Via Sarah Marshall
September 27, 2019
Diagrams showing the 'traditional world-view'.
On September 21 at the ICAA's National Office, Joscelyn Godwin, Professor Emeritus of Music at Colgate University, gave a presentation on 'musical analogy': the perennial comparison of music to architecture. This course reviewed the ancient concept of harmony, and explored its implementation both in architecture and through the musical scale.
In the first hour, Professor Godwin gave a lecture on Pythagoras' “Harmony of the Spheres,” describing the unique musical tones emitted by the orbiting planets. Students studied diagrams of the traditional world-view, comprised of three worlds, nine orders of angels, seven planets, and four elements, in which architecture forms a link between macrocosm and microcosm. Professor Godwin also discussed ancient Quadrivial Theory, which describes the close relationships between the four numerical arts: Arithmetic, Geometry, Music, and Astronomy.

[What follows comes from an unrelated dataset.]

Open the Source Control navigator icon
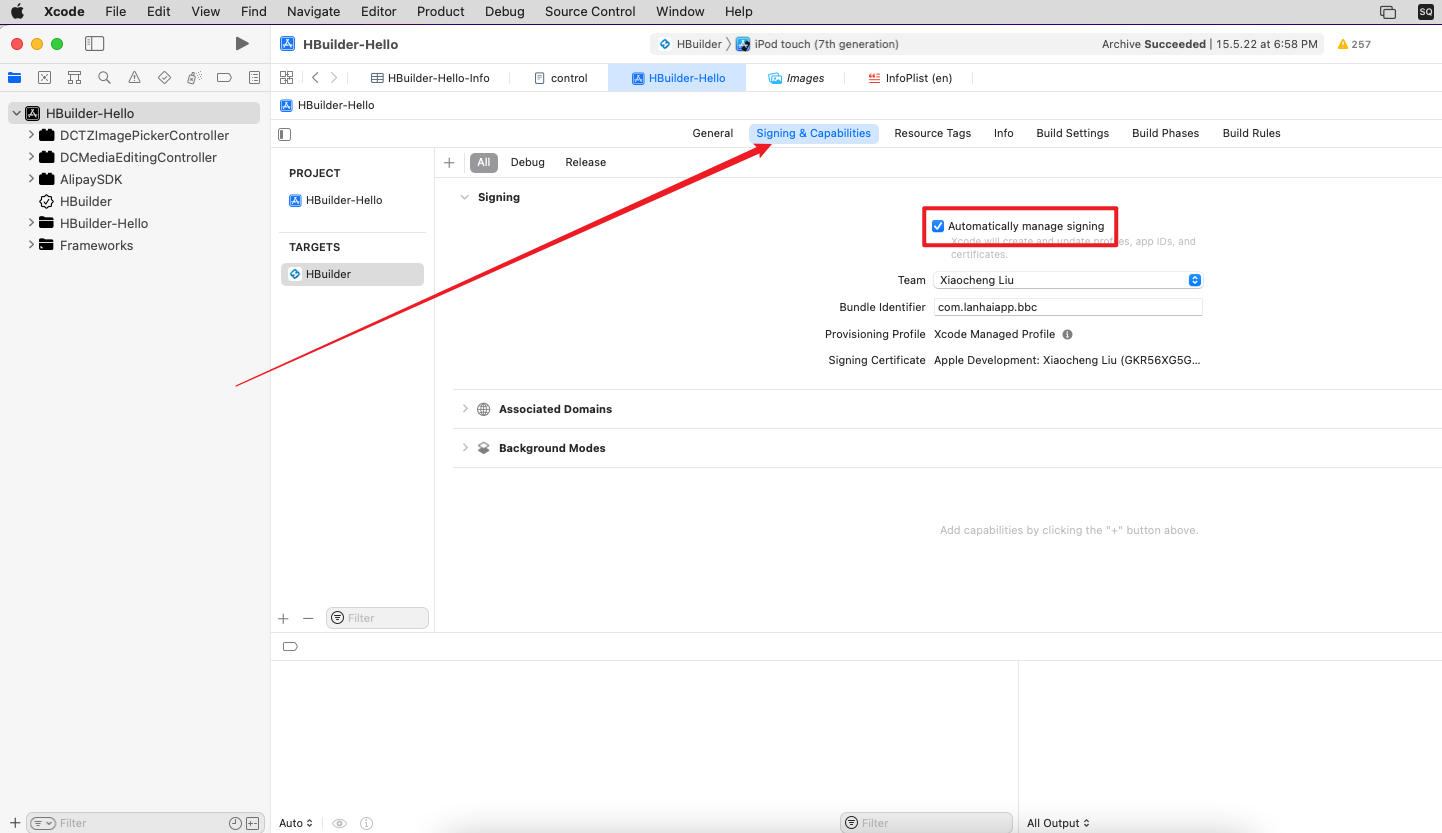This screenshot has width=1442, height=833. click(44, 78)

In the second hour, Professor Godwin demonstrated the process of scale generation and harmonic intervals on a monochord/octochord. Participants then generated their own musical scales through Ernest McClain's "Pythagorean Paper Folding" exercise, in which a strip of paper is repeatedly folded and marked at consistent intervals to generate a scale of twelve pitches. Through the physical measurement of intervals, participants gained first-hand insight into the problems of musical tuning and temperament.
Finally, Professor Godwin gave a Powerpoint presentation on the work of Claude Bragdon (1866-1946): architect, geometer, Fourth Dimension theorist, yoga practitioner, and Theosophist. Known as the designer of Rochester's New York Central Railroad Terminal and Chamber of Commerce, among many other private buildings and residences, Bragdon was also unique for his theosophical approach to architectural design and his invention of "projective ornament," a system for generating geometric patterns abstracted from nature. He was a prolific author as well as illustrator, and produced a series of drawings in which a character known as Sinbad (borrowed from the Arabian Nights) explores a theosophic world filled with Bragdon's signature geometric patters and discovers the fundamental the truths of substance and harmony.